The Distant Echo


November 2003; St. Andrews, Scotland

He always liked the cemetery at dawn. Not because daybreak offered any promise of a fresh beginning, but because it was too early for there to be anyone else around. Even in the dead of winter, when the pale light was so late in coming, he could guarantee solitude. No prying eyes to wonder who he was and why he was there, head bowed before that one particular grave. No nosy parkers to question his right to be there.

It had been a long and troublesome journey to reach this destination. But he was very good at uncovering information. Obsessive, some might say. He preferred persistent. He'd learned how to trawl official and unofficial sources, and eventually, after months of searching, he'd found the answers he'd been looking for. Unsatisfactory as they'd been, they had at least provided him with this marker. For some people, a grave represented an ending. Not for him. He saw it as a beginning. Of sorts.

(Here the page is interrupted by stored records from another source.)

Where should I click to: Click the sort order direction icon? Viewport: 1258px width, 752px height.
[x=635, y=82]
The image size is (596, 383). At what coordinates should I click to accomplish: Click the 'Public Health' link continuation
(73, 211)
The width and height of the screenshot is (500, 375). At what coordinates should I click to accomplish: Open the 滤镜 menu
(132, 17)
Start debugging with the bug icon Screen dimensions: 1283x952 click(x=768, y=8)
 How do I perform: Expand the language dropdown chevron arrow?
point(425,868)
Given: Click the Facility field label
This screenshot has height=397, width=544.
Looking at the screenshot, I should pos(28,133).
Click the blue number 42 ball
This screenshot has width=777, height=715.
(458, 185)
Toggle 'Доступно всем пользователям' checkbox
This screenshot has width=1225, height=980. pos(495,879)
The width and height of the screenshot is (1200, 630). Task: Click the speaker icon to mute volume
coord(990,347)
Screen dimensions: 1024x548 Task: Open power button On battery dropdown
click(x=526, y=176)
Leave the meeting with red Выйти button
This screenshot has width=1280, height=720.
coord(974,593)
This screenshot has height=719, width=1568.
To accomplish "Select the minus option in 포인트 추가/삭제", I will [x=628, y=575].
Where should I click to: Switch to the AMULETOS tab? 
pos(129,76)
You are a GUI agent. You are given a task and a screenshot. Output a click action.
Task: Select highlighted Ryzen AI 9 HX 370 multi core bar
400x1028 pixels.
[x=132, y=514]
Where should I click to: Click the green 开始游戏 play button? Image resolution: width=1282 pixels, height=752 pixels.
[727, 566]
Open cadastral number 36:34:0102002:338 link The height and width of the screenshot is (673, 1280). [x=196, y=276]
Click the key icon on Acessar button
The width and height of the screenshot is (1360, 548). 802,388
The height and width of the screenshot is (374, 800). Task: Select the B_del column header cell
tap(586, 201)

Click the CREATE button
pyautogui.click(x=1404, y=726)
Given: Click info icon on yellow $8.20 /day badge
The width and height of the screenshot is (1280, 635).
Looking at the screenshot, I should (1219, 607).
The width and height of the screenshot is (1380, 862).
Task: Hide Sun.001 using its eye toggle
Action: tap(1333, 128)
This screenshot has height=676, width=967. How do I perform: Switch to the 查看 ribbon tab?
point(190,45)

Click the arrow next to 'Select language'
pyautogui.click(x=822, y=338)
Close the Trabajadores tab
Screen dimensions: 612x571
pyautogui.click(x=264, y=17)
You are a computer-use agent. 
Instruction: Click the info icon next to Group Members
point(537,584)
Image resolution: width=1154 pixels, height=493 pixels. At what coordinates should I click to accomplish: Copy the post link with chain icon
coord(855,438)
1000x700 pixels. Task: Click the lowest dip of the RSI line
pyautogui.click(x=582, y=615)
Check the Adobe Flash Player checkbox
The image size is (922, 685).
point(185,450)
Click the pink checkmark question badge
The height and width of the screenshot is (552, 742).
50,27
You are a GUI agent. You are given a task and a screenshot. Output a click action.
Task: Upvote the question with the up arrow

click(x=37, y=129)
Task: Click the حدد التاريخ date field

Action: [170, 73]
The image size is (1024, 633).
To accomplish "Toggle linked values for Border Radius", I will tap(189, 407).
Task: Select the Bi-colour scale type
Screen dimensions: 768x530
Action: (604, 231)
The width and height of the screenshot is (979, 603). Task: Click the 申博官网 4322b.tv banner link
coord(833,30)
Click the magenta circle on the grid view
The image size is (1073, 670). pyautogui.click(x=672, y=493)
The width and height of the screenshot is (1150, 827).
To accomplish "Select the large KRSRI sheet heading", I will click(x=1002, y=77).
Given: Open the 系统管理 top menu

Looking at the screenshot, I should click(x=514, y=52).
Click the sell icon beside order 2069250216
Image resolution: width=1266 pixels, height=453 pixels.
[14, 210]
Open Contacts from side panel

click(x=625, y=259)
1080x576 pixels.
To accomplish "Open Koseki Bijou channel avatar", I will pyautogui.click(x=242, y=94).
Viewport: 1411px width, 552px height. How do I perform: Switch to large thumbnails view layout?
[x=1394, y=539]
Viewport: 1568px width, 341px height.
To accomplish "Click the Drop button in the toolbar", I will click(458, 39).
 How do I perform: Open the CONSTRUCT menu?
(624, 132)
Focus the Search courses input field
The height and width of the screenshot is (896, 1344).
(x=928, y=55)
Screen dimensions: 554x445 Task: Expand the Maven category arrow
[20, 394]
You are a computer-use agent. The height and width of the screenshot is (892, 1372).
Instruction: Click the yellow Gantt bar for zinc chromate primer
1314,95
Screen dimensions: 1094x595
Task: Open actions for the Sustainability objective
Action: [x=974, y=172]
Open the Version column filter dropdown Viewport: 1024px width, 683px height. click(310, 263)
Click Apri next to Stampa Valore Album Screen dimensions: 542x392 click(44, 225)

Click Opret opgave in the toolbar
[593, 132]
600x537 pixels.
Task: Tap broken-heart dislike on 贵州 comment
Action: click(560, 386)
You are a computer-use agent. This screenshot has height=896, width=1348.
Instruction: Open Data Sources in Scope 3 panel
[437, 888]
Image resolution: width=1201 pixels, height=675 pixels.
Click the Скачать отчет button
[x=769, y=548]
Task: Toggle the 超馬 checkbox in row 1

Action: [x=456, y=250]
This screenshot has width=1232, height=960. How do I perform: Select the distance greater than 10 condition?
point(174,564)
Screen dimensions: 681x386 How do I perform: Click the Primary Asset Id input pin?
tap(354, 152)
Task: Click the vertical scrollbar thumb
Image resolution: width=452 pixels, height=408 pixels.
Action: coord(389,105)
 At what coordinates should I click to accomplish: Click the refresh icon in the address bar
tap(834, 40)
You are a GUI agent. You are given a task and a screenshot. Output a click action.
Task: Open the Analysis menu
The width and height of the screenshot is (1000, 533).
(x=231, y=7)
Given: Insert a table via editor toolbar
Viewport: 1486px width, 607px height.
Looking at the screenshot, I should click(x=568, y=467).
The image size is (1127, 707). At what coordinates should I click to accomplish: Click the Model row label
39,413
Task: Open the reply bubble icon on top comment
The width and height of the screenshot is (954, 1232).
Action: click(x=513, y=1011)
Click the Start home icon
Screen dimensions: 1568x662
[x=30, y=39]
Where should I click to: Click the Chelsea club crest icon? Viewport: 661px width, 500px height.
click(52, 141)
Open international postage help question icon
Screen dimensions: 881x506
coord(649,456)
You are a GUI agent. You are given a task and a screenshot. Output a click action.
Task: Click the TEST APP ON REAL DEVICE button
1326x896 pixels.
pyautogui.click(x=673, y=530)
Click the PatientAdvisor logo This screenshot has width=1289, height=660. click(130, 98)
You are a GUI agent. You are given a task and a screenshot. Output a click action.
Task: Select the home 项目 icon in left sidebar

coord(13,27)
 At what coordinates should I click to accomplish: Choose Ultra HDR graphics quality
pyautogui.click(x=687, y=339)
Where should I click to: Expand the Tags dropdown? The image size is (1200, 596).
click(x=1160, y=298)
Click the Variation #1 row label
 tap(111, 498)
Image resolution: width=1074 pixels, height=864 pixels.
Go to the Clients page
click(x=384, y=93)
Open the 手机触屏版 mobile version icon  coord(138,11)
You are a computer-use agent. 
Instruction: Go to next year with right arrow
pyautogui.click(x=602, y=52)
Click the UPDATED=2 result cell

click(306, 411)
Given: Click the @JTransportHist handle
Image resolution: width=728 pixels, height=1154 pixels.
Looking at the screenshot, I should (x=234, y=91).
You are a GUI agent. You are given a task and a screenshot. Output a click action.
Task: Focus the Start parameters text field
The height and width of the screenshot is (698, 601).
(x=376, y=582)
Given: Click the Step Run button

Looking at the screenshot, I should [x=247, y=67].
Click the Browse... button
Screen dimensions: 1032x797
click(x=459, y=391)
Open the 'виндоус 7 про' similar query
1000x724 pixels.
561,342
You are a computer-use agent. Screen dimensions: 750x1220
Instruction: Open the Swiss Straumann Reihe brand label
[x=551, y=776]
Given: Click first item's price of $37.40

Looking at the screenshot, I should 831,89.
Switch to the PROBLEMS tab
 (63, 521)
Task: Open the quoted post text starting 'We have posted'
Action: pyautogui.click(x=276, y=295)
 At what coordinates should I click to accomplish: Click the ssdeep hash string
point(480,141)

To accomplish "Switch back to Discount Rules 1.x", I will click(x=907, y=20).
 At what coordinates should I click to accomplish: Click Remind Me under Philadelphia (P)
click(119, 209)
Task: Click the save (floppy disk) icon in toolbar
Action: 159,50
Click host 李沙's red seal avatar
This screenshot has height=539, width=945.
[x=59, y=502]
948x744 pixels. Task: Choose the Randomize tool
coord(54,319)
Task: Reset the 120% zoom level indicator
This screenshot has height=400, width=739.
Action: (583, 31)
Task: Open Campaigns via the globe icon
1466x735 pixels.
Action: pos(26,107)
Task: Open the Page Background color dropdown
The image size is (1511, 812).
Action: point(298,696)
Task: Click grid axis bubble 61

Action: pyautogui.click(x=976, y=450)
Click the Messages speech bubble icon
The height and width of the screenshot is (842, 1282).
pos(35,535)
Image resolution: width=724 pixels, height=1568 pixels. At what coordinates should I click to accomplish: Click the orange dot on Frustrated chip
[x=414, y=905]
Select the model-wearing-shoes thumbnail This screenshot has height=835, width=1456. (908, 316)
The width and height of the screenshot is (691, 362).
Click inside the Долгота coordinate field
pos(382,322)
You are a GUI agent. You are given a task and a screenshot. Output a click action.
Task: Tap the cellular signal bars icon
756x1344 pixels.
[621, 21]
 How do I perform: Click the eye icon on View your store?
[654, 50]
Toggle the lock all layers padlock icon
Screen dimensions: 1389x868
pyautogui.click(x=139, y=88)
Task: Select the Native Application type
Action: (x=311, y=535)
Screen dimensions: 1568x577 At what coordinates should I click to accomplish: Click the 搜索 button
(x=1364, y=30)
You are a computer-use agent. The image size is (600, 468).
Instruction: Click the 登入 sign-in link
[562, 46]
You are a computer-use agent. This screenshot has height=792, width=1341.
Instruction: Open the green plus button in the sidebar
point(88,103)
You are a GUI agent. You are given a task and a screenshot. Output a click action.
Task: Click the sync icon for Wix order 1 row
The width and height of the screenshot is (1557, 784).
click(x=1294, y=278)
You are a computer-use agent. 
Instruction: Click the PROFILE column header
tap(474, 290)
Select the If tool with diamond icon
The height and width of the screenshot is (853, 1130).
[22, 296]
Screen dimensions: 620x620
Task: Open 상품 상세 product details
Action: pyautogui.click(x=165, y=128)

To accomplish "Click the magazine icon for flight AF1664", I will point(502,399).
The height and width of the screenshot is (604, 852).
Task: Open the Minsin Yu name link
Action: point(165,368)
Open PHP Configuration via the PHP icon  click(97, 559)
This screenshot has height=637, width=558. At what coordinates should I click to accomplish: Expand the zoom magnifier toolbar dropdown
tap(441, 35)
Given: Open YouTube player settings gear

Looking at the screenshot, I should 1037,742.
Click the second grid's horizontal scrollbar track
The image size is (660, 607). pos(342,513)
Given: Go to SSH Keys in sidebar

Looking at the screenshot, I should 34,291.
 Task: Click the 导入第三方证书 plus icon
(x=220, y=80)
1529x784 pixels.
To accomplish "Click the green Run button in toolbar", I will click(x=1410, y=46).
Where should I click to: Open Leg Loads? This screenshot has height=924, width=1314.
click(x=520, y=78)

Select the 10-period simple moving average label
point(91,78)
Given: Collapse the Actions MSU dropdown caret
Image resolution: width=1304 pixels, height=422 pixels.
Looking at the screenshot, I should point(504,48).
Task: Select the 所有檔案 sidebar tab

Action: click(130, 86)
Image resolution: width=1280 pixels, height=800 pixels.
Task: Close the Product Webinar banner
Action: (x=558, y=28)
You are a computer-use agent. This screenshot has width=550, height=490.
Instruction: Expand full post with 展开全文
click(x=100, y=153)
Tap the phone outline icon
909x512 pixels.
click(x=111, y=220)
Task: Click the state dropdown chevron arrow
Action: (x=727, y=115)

He'd always known it wouldn't be sufficient in itself. So he'd waited, hoping for a sign to show him the way forward. And it had finally come. As the sky changed its color from the outside to the inside of a mussel shell, he reached into his pocket and unfolded the clipping he'd taken from the local paper.


Unsolved murders in Fife going back as far as thirty years are to be re-examined in a full-scale cold case review, police announced this week.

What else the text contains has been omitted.